Truly local signals may not be visible to our algorithm in resolutions that are lower than the one that the signal is embedded in. In order to cover all possible tests up to a given resolution (here: resolution 4), we use the parameter R_star=4 (from resolution 5 onwards, only tables with \(p\)_values below p_star will be further tested):

fit.local = multiFit(xy=xy.local, R_star=4, verbose=TRUE)

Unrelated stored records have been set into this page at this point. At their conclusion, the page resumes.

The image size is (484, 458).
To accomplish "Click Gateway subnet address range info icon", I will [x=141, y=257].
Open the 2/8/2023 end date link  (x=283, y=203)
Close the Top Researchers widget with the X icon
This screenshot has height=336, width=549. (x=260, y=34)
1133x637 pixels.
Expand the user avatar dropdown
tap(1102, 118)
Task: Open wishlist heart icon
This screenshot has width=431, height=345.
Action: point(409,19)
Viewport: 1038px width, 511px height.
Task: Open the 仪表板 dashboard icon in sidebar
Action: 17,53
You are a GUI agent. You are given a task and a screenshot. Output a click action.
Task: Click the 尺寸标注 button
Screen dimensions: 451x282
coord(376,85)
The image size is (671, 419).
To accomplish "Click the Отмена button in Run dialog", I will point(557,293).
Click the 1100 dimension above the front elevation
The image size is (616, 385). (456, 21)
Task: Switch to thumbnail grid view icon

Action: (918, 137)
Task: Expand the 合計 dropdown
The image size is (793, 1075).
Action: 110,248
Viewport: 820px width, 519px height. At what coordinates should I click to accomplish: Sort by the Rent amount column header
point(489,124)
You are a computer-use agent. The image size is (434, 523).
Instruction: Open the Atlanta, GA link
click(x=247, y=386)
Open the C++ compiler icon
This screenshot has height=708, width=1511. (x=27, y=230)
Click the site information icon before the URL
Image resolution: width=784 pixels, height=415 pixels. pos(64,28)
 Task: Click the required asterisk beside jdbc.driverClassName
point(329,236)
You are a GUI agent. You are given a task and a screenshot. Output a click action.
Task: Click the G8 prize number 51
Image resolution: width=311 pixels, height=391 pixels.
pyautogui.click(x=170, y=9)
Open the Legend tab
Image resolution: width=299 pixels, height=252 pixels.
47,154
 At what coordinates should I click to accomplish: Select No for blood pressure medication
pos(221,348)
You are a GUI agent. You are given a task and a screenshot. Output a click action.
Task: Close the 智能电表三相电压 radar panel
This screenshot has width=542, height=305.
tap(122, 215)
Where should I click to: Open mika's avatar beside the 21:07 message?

## Applying rank transformation
## Testing and computing mid-p corrected p-values:
## Resolution 0/6: performing 4 tests
## Resolution 1/6: scanning 16 cuboids, performing 32 tests
## Resolution 2/6: scanning 128 cuboids, performing 160 tests
## Resolution 3/6: scanning 640 cuboids, performing 640 tests
## Resolution 4/6: scanning 2560 cuboids, performing 2240 tests
## Resolution 5/6: scanning 140 cuboids, performing 524 tests
## Resolution 6/6: scanning 16 cuboids, performing 64 tests
## No pairs of margins in resolution 6 had enough observations to be tested.
## Time difference of 0.1804612 secs
## Individual tests completed, post-processing...
## H: Computing all adjusted p-values...
## Hcorrected: Computing all adjusted p-values...
## MH: Computing CDF...
## MH: Computing all adjusted p-values...
## Time difference of 0.02168202 secs
## 
## Fisher's Exact Tests:
## Mean of -log(p-values): 0.815441
## Mean of top 4 -log(p-values): 9.83624
## Mean of -log(p-values with mid-p correction): 0.999486
## Mean of top 4 -log(p-values with mid-p correction): 10.2239
## 
## Global p-value, Holm on p-values: 1.61645e-05
## Global p-value, Holm on p-values with mid-p correction: 8.11708e-06
## Global p-value, Modified Holm step-down: 5.61068e-06

multiSummary(xy=xy.local, fit=fit.local, plot.margin=TRUE, pch="`")

## 
## The following tests had a p-value of less than 0.05:
## Ranked #1, Test 2928: x2 and y2 | -0.06<=x2<0.7, -0.06<=y2<0.62 (p-value=5.610678e-06)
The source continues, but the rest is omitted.